Aus meiner Sicht sind sämtliche Maßnahmen, die auf die Beendigung der Manipulationen abzielen, richtig. Hoffentlich werden sie dann auch zeitnah umgesetzt. Einzig die darüber hinaus gehende Ausweitung des Morbi-RSA auf alle Krankheiten halte ich für den falschen Weg. Diese Maßnahme erzeugt noch mehr Bürokratie und Aufwand. Und ich kann mir nicht vorstellen, wie dann Manipulationen in der Breite aufgedeckt und geahndet werden sollen. Ein konsequentes Verbot bestimmter Verträge sowie klar definierte Kodier-Richtlinien zusammen mit einer strukturierten Dokumentationspflicht der Ärzte wären hier aus meiner Sicht der bessere Weg gewesen.

Daran anknüpfend: Im PKV-System erhalten die Patient*innen eine Rechnung vom Arzt mit den Kosten und der Diagnose. Warum nicht bei den Krankenkassen? Würde das die Transparenz aus Ihrer Sicht erhöhen?

In der GKV gilt das Sachleistungsprinzip. Von daher lässt sich dies bei den Krankenkassen nicht umsetzen. Bereits heute können gesetzlich Versicherte aber bei einigen Krankenkassen eine elektronische Patientenquittung abrufen, auch bei unserer BKK WIRTSCHAFT & FINANZEN. Künftig wird diese als Teil der elektronischen Patientenakte sogar einheitlich verpflichtend allen gesetzlich Versicherten zur Verfügung stehen. Die Frage aber ist, ob die Versicherten dies überhaupt in Anspruch nehmen wollen. Sicher gibt es auch andere Wege, die Transparenz für Versicherte zu erhöhen, beispielsweise über Eigenanteile. Das wäre aber ein sehr komplexes Thema, das eingehend diskutiert werden müsste.
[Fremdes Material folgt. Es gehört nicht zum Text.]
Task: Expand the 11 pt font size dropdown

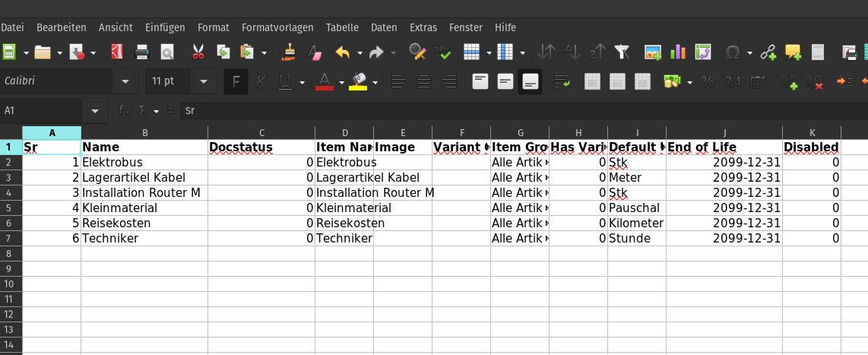Action: (203, 81)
Aktuell gibt es 105 verschiedene Krankenkassen in Deutschland. Helfen könnte bei einer Kostensenkung, wenn deutlich mehr Kassen fusionieren und wenn die Zahl der Anbieter eingeschrumpft wird. Aus Ihrer Sicht ein gangbarer Weg? Gibt es hier Widerstände?

Diese Ansicht teile ich gar nicht. Der Gesetzgeber hat sich wiederholt für das gegliederte Krankenkassensystem und damit für Kassenvielfalt entschieden.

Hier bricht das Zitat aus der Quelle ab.